Monday 26 September 2011

Anti-incinerator group says Council's alternative costs are "a fallacy"

Anti-incinerator group StackAttack has today claimed that the Council’s estimate for an alternative option to the incinerator planned for St Dennis is “wildly misleading.”

StackAttack claim that Freedom of Information requests reveal a huge discrepancy between claimed and likely costs.

Spokesperson Oliver Baines has said: “It’s hard to conceive how they have got this so wrong. The Council claimed, in public, that not going ahead with the incinerator would cost Cornwall £322m. Information provided by the Council under the Freedom of Information Act has revealed a catalogue of errors in their calculations. Our realistic assessment is that their figure should be not £322m, but £132m.

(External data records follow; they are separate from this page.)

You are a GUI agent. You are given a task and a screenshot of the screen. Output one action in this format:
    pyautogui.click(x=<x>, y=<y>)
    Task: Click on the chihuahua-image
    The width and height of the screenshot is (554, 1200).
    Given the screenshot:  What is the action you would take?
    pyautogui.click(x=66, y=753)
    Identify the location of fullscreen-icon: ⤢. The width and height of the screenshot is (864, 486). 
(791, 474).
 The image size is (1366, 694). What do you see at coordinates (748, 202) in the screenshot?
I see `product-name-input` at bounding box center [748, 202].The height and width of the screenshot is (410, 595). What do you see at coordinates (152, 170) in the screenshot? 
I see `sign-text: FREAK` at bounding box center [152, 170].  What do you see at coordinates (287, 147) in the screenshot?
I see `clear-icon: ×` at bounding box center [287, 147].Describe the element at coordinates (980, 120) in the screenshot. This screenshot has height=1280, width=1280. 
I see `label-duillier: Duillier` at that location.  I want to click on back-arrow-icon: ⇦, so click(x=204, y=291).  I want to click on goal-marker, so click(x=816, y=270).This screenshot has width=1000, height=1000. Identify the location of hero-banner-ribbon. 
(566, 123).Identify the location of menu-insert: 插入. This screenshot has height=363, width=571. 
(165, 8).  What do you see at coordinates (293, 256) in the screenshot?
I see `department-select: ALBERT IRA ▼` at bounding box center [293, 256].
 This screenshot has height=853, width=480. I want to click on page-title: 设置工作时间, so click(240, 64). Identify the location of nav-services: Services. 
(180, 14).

“That’s a staggering discrepancy of £190m. The difference is so huge that we wonder how the Council managed to achieve it or whether it actively sought to mislead the public, or whether Councillors themselves have been misled. It obviously had in mind the cost of building the incinerator – £165m – as a target figure to exceed, to prove that not having the incinerator is more expensive than having it. What we didn’t expect was such a wild over-estimate. I wonder what Councillors will think about having the wool pulled over their eyes.”

Diana Padwick, one of StackAttack’s founders, has added: “The information reveals that the reality is the opposite of what the Council claims and that the cost of the incinerator, at £165m, will be £33m more than the alternative.

“It is scarcely credible that Cornwall Council can claim the alternative would be so massively more expensive when in fact it will be £33m cheaper.

“The only explanation we can see for this incinerator still being pursued is that Cornwall Council, having made a decision somewhere between 6 and 12 years ago to do so, entered a contract with SITA and has failed to see that the world has changed in the meantime. If it is to keep up with rapidly changing technologies, year on year reductions in waste and dramatic increases in recycling, it needs to look again at its calculations, urgently.”